> [TASK DETAILS] An exact transcription of all the records, free of pictures, is the expected answer.

> [GIVEN DATA]
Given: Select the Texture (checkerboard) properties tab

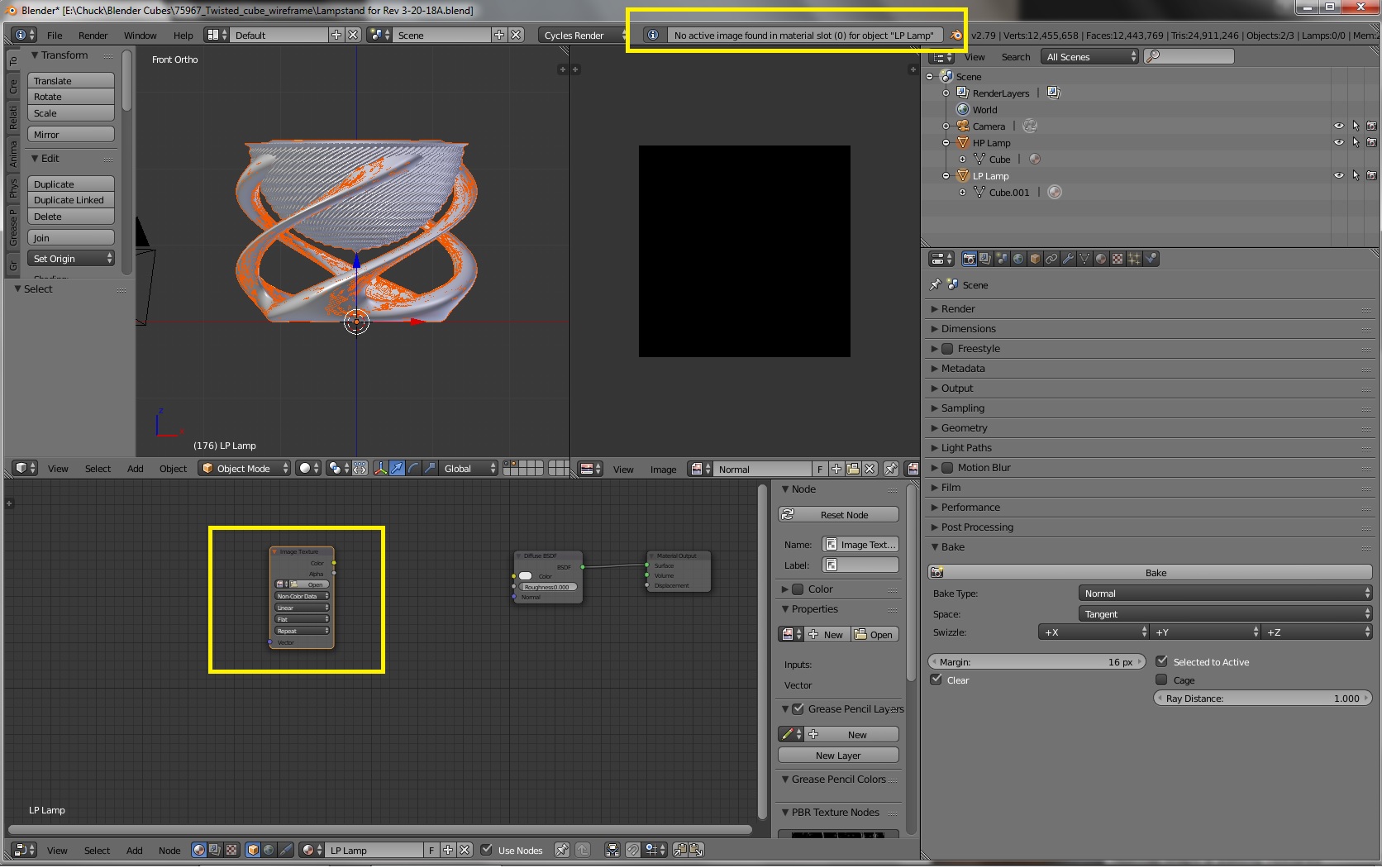Looking at the screenshot, I should click(1116, 259).
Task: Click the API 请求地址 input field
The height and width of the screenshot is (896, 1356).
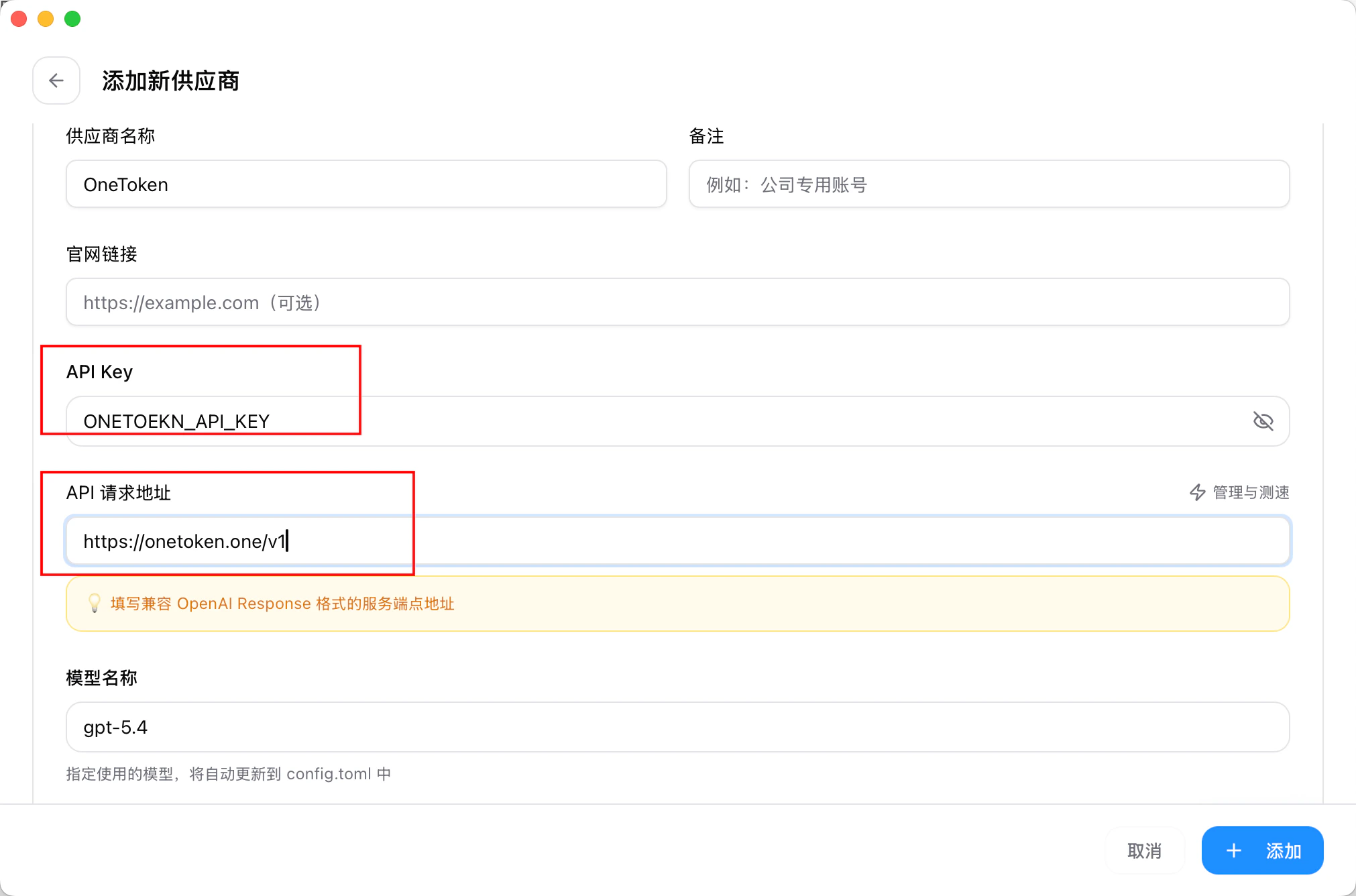Action: 677,541
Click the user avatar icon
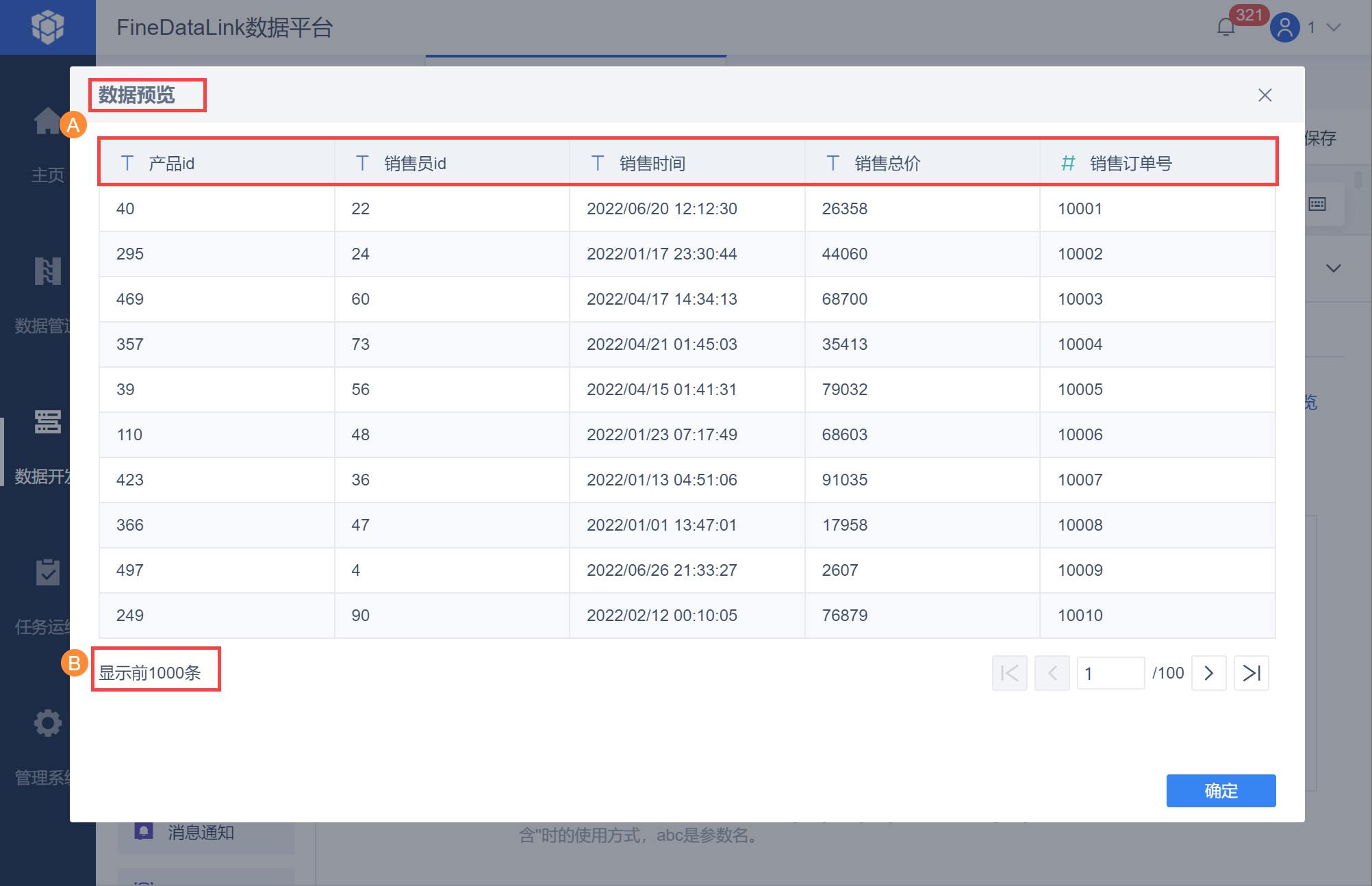Viewport: 1372px width, 886px height. [1284, 28]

> [ANSWER SECTION]
Given: Select the Texture (checkerboard) properties tab

Looking at the screenshot, I should click(1116, 259).
Task: Click the API 请求地址 input field
The height and width of the screenshot is (896, 1356).
Action: 677,541
Click the user avatar icon
Viewport: 1372px width, 886px height. [1284, 28]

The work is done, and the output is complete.